INSTRUCTIONS FOR THE TASK => Edit the records below by replacing every "Identify the location of" with "Find the position of", and leave everything else unchanged.
*** EXCERPTED RECORDS ***
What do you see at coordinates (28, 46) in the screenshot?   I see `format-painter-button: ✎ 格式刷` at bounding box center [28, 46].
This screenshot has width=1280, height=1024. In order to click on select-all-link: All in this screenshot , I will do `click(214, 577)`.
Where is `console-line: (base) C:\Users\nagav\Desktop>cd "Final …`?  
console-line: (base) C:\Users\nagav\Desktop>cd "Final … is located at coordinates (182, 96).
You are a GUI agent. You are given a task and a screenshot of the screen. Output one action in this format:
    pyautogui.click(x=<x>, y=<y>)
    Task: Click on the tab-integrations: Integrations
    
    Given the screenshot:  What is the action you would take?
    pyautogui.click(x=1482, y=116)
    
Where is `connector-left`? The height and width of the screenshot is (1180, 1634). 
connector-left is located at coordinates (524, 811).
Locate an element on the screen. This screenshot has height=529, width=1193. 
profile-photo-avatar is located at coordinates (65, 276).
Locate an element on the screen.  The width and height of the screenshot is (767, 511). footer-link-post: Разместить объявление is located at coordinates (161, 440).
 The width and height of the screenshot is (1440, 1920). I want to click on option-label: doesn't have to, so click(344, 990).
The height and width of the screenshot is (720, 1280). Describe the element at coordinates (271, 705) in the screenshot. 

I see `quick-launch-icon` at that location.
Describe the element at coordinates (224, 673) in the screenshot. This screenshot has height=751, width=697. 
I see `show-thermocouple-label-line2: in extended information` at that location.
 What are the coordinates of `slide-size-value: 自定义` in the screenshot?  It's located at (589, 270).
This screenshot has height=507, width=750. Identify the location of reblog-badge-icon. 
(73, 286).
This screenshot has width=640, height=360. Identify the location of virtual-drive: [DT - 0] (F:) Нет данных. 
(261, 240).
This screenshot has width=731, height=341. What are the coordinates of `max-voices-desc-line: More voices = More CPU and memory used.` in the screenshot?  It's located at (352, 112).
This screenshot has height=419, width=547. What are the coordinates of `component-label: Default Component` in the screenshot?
*** End of EXCERPTED RECORDS ***
TASK RESULT =>
What do you see at coordinates (28, 46) in the screenshot?   I see `format-painter-button: ✎ 格式刷` at bounding box center [28, 46].
This screenshot has width=1280, height=1024. In order to click on select-all-link: All in this screenshot , I will do `click(214, 577)`.
Where is `console-line: (base) C:\Users\nagav\Desktop>cd "Final …`?  
console-line: (base) C:\Users\nagav\Desktop>cd "Final … is located at coordinates (182, 96).
You are a GUI agent. You are given a task and a screenshot of the screen. Output one action in this format:
    pyautogui.click(x=<x>, y=<y>)
    Task: Click on the tab-integrations: Integrations
    
    Given the screenshot:  What is the action you would take?
    pyautogui.click(x=1482, y=116)
    
Where is `connector-left`? The height and width of the screenshot is (1180, 1634). 
connector-left is located at coordinates (524, 811).
Locate an element on the screen. This screenshot has height=529, width=1193. 
profile-photo-avatar is located at coordinates (65, 276).
Locate an element on the screen.  The width and height of the screenshot is (767, 511). footer-link-post: Разместить объявление is located at coordinates (161, 440).
 The width and height of the screenshot is (1440, 1920). I want to click on option-label: doesn't have to, so click(344, 990).
The height and width of the screenshot is (720, 1280). Describe the element at coordinates (271, 705) in the screenshot. 

I see `quick-launch-icon` at that location.
Describe the element at coordinates (224, 673) in the screenshot. This screenshot has height=751, width=697. 
I see `show-thermocouple-label-line2: in extended information` at that location.
 What are the coordinates of `slide-size-value: 自定义` in the screenshot?  It's located at (589, 270).
This screenshot has height=507, width=750. Find the position of reblog-badge-icon. 
(73, 286).
This screenshot has width=640, height=360. Find the position of virtual-drive: [DT - 0] (F:) Нет данных. 
(261, 240).
This screenshot has width=731, height=341. What are the coordinates of `max-voices-desc-line: More voices = More CPU and memory used.` in the screenshot?  It's located at (352, 112).
This screenshot has height=419, width=547. What are the coordinates of `component-label: Default Component` in the screenshot?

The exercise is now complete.